------ Data for this exercise ------

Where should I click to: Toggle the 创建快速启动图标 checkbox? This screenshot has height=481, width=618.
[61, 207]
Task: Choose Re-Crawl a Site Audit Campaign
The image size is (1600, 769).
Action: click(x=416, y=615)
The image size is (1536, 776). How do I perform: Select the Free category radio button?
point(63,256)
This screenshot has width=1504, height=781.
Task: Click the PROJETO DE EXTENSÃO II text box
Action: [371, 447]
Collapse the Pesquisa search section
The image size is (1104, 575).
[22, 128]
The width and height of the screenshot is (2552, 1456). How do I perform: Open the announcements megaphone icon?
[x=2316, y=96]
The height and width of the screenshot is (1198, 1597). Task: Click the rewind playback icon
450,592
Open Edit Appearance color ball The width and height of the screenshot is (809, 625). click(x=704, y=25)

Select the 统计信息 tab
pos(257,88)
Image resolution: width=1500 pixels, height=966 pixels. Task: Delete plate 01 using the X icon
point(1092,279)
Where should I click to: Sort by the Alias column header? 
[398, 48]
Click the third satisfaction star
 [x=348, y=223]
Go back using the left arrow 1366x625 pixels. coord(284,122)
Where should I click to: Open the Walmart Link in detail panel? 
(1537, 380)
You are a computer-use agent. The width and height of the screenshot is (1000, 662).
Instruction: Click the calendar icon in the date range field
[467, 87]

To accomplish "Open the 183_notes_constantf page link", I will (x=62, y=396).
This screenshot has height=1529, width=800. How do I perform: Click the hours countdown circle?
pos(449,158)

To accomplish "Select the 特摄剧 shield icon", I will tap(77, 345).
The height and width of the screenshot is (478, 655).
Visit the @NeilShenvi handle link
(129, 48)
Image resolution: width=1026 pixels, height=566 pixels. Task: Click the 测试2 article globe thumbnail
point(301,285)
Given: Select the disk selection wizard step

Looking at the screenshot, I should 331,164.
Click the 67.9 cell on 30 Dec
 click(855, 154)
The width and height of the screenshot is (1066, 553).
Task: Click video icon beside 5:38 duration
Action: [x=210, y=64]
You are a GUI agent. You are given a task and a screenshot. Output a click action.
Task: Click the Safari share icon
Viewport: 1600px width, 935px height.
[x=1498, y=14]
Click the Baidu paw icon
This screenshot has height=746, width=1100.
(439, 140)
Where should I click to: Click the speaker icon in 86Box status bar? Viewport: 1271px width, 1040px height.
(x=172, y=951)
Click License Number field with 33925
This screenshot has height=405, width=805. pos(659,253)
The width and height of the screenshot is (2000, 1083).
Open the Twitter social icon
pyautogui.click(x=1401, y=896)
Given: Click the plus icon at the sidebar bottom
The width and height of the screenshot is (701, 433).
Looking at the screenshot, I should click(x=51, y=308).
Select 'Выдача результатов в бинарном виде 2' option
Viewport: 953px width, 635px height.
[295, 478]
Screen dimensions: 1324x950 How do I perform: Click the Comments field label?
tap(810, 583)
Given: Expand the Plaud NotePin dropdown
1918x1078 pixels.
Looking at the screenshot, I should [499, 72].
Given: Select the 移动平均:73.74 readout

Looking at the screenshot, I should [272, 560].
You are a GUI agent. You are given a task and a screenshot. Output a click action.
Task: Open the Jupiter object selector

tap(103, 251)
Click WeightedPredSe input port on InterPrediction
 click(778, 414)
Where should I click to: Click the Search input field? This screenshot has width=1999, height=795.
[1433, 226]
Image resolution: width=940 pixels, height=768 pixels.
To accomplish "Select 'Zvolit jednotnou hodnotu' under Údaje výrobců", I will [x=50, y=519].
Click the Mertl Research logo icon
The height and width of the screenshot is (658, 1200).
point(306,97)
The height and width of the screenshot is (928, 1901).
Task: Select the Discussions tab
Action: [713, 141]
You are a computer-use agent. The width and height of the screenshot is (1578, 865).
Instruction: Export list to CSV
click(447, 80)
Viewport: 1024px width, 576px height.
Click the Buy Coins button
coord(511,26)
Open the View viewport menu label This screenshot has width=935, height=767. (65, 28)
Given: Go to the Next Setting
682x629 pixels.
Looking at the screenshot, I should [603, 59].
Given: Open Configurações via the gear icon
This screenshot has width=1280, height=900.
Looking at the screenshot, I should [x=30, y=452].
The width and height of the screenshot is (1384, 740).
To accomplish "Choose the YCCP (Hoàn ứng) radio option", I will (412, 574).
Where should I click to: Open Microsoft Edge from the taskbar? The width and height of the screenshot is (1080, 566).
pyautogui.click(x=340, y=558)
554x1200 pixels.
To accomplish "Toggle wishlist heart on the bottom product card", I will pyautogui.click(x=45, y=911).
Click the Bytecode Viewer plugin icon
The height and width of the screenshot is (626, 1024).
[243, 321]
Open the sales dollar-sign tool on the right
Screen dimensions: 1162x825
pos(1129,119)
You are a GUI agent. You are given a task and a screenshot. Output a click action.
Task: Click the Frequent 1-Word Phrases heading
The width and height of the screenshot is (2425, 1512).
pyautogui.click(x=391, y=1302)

------

Action item
From the records above, retype only the lines starting at the line that contains "682x629 pixels." and ending at the line that contains "Task: Click the Frequent", both included.

Problem solution
682x629 pixels.
Looking at the screenshot, I should [603, 59].
Given: Open Configurações via the gear icon
This screenshot has width=1280, height=900.
Looking at the screenshot, I should [x=30, y=452].
The width and height of the screenshot is (1384, 740).
To accomplish "Choose the YCCP (Hoàn ứng) radio option", I will (412, 574).
Where should I click to: Open Microsoft Edge from the taskbar? The width and height of the screenshot is (1080, 566).
pyautogui.click(x=340, y=558)
554x1200 pixels.
To accomplish "Toggle wishlist heart on the bottom product card", I will pyautogui.click(x=45, y=911).
Click the Bytecode Viewer plugin icon
The height and width of the screenshot is (626, 1024).
[243, 321]
Open the sales dollar-sign tool on the right
Screen dimensions: 1162x825
pos(1129,119)
You are a GUI agent. You are given a task and a screenshot. Output a click action.
Task: Click the Frequent 1-Word Phrases heading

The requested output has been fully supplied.